Hyperbolic tangent activation function that maps inputs to outputs between -1 and 1, offering zero-centered outputs and smooth gradients.
Tanh (Hyperbolic Tangent)
Tanh (hyperbolic tangent) is an activation function that maps input values to outputs between -1 and 1. It’s essentially a scaled and shifted version of the sigmoid function, providing zero-centered outputs which can lead to more efficient learning in neural networks. Tanh was historically popular and remains useful in specific applications, particularly recurrent neural networks.
Mathematical Definition
Tanh Formula tanh(x) = (e^x - e^(-x)) / (e^x + e^(-x))
Alternative Forms
- Exponential form: tanh(x) = (e^(2x) - 1) / (e^(2x) + 1)
- Sigmoid relation: tanh(x) = 2σ(2x) - 1
- Inverse relation: σ(x) = (1 + tanh(x/2)) / 2
Properties
- Range: (-1, 1)

** List of tasks **
a – Using the text on the tanh activation function, decide whether each statement below agrees with it. Give yes or no, along with the deciding words from the text quoted exactly.
(i) Tanh produces outputs between 0 and 1.
(ii) Tanh remains useful in recurrent neural networks.
(iii) Tanh can be expressed in terms of the sigmoid function.
b – Answer these questions from the text on the tanh activation function:
(i) Tanh is described as a scaled and shifted version of which function?
(ii) What is the exponential form of tanh(x)?
(iii) What range appears under the Properties heading?
c – Extend the text on the tanh activation function, starting after its last line.

** Data **
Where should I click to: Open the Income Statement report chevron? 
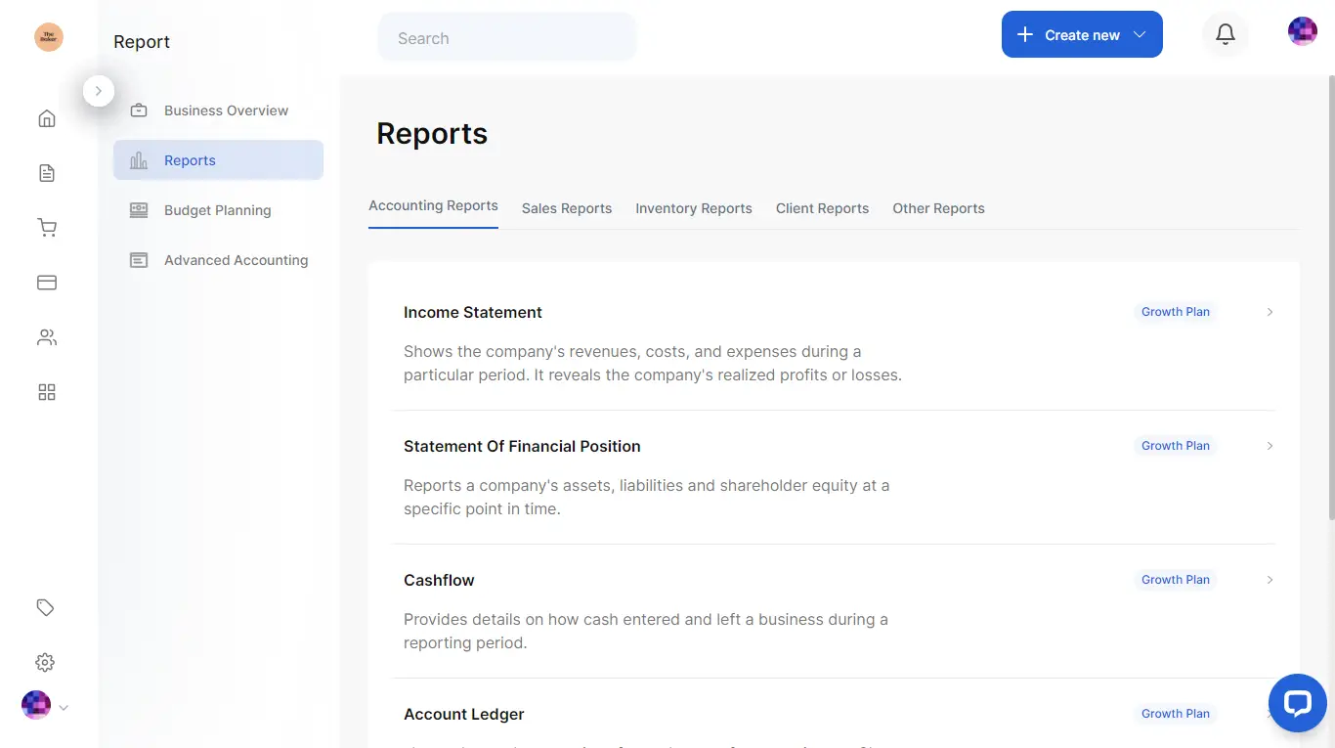coord(1270,311)
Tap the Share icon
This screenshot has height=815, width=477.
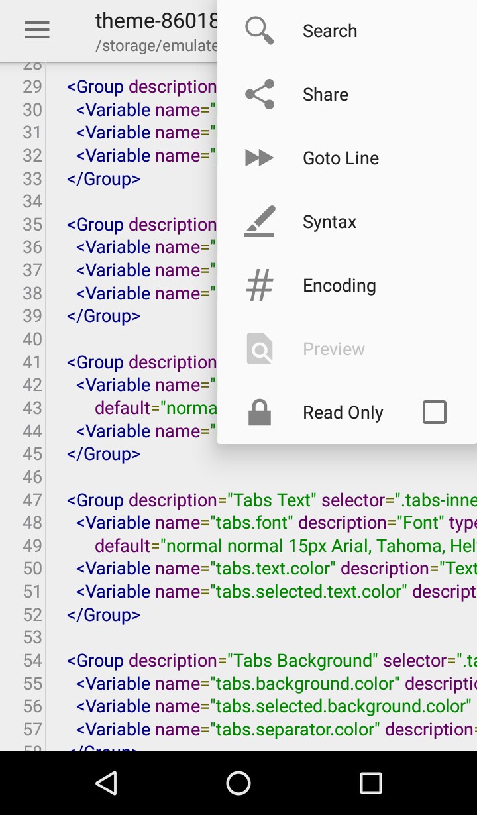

** Exercise answers **
a –
(i) No: "maps input values to outputs between -1 and 1"
(ii) Yes: "remains useful in specific applications, particularly recurrent neural networks"
(iii) Yes: "Sigmoid relation: tanh(x) = 2σ(2x) - 1"

b –
(i) The sigmoid function
(ii) tanh(x) = (e^(2x) - 1) / (e^(2x) + 1)
(iii) (-1, 1)

c –
- Zero-centered: Output centered around zero
- Odd function: tanh(-x) = -tanh(x)
- Smooth: Infinitely differentiable
Key Characteristics
S-Shaped Curve Similar to sigmoid but centered:
- Steep transition: Around x = 0
- Saturation: Approaches ±1 for large |x|
- Zero-crossing: Passes through origin
- Symmetry: Odd function symmetry
Zero-Centered Output Advantage over sigmoid:
- Mean activation: Around zero
- Efficient gradients: Faster convergence
- Weight updates: More efficient learning
- No bias: Reduces internal covariate shift
Derivative Properties Gradient characteristics:
- Formula: tanh’(x) = 1 - tanh²(x)
- Maximum: At x = 0 where tanh’(0) = 1
- Range: (0, 1]
- Self-referential: Derivative in terms of function value
Advantages
Zero-Centered Outputs Primary benefit over sigmoid:
- Balanced activation: Positive and negative outputs
- Gradient efficiency: More efficient weight updates
- Faster convergence: Often converges faster than sigmoid
- Reduced bias: Less internal covariate shift
Strong Gradients Better gradient properties:
- Maximum gradient: 1 at origin (vs 0.25 for sigmoid)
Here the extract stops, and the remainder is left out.